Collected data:
---

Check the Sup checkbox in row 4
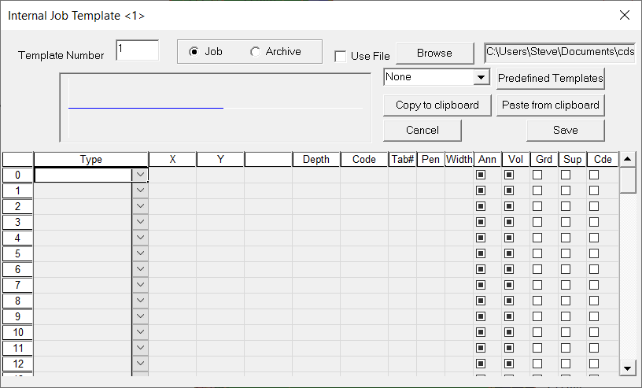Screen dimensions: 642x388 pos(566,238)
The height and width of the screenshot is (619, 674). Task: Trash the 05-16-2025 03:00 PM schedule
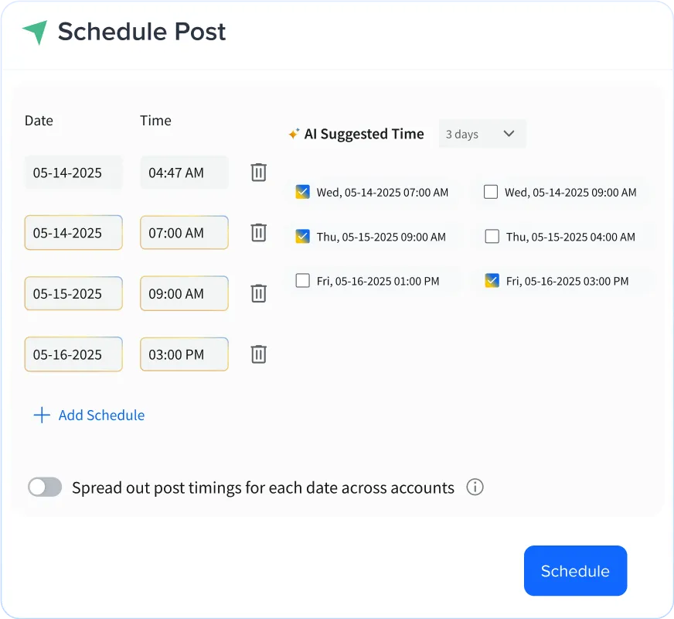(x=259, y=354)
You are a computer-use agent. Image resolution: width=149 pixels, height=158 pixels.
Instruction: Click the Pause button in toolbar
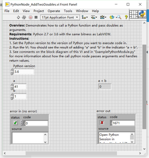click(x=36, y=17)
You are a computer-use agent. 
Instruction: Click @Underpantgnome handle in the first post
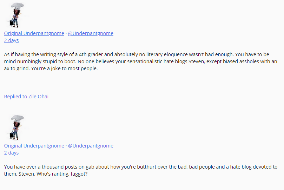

---

Instructions to follow: Exact reproduction of the entries above is what's needed; images stay out.

Result of the exercise:
Check the Sup checkbox in row 4
Screen dimensions: 642x388 pos(566,238)
The height and width of the screenshot is (619, 674). Task: Trash the 05-16-2025 03:00 PM schedule
(x=259, y=354)
You are a computer-use agent. Image resolution: width=149 pixels, height=158 pixels.
Instruction: Click the Pause button in toolbar
click(x=36, y=17)
You are a computer-use agent. 
Instruction: Click @Underpantgnome handle in the first post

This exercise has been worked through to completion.